» Exercise
Put the lines below into a Markdown table with the columns Row and Line, numbering each row and skipping blank lines.

>> BEGIN Material for the task

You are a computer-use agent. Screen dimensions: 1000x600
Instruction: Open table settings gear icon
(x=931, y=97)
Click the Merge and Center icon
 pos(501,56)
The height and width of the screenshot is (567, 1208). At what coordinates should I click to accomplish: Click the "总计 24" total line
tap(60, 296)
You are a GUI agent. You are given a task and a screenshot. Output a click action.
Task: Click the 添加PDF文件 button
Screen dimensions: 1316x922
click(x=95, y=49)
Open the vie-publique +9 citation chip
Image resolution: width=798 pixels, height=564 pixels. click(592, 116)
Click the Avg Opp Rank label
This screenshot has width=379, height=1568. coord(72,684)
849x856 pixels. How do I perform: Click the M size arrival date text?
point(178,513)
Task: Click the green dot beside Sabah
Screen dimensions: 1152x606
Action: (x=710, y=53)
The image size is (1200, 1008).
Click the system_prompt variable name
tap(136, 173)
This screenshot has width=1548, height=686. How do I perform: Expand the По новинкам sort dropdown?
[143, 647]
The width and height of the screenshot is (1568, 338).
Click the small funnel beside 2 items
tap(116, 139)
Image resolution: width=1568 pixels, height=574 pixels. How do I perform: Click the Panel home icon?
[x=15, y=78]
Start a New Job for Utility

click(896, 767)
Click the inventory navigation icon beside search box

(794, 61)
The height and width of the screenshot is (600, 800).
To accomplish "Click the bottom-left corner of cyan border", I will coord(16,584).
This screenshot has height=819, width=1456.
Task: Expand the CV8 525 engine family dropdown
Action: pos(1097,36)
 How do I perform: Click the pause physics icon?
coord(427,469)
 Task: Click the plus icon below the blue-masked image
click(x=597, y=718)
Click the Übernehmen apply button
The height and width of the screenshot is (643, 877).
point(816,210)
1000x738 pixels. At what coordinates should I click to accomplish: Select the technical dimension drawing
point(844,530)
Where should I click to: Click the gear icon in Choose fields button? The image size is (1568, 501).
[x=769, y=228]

>> END Material for the task

» Solution for this exercise
| Row | Line |
|---|---|
| 1 | You are a computer-use agent. Screen dimensions: 1000x600 |
| 2 | Instruction: Open table settings gear icon |
| 3 | (x=931, y=97) |
| 4 | Click the Merge and Center icon |
| 5 |  pos(501,56) |
| 6 | The height and width of the screenshot is (567, 1208). At what coordinates should I click to accomplish: Click the "总计 24" total line |
| 7 | tap(60, 296) |
| 8 | You are a GUI agent. You are given a task and a screenshot. Output a click action. |
| 9 | Task: Click the 添加PDF文件 button |
| 10 | Screen dimensions: 1316x922 |
| 11 | click(x=95, y=49) |
| 12 | Open the vie-publique +9 citation chip |
| 13 | Image resolution: width=798 pixels, height=564 pixels. click(592, 116) |
| 14 | Click the Avg Opp Rank label |
| 15 | This screenshot has width=379, height=1568. coord(72,684) |
| 16 | 849x856 pixels. How do I perform: Click the M size arrival date text? |
| 17 | point(178,513) |
| 18 | Task: Click the green dot beside Sabah |
| 19 | Screen dimensions: 1152x606 |
| 20 | Action: (x=710, y=53) |
| 21 | The image size is (1200, 1008). |
| 22 | Click the system_prompt variable name |
| 23 | tap(136, 173) |
| 24 | This screenshot has width=1548, height=686. How do I perform: Expand the По новинкам sort dropdown? |
| 25 | [143, 647] |
| 26 | The width and height of the screenshot is (1568, 338). |
| 27 | Click the small funnel beside 2 items |
| 28 | tap(116, 139) |
| 29 | Image resolution: width=1568 pixels, height=574 pixels. How do I perform: Click the Panel home icon? |
| 30 | [x=15, y=78] |
| 31 | Start a New Job for Utility |
| 32 | click(896, 767) |
| 33 | Click the inventory navigation icon beside search box |
| 34 | (794, 61) |
| 35 | The height and width of the screenshot is (600, 800). |
| 36 | To accomplish "Click the bottom-left corner of cyan border", I will coord(16,584). |
| 37 | This screenshot has height=819, width=1456. |
| 38 | Task: Expand the CV8 525 engine family dropdown |
| 39 | Action: pos(1097,36) |
| 40 |  How do I perform: Click the pause physics icon? |
| 41 | coord(427,469) |
| 42 |  Task: Click the plus icon below the blue-masked image |
| 43 | click(x=597, y=718) |
| 44 | Click the Übernehmen apply button |
| 45 | The height and width of the screenshot is (643, 877). |
| 46 | point(816,210) |
| 47 | 1000x738 pixels. At what coordinates should I click to accomplish: Select the technical dimension drawing |
| 48 | point(844,530) |
| 49 | Where should I click to: Click the gear icon in Choose fields button? The image size is (1568, 501). |
| 50 | [x=769, y=228] |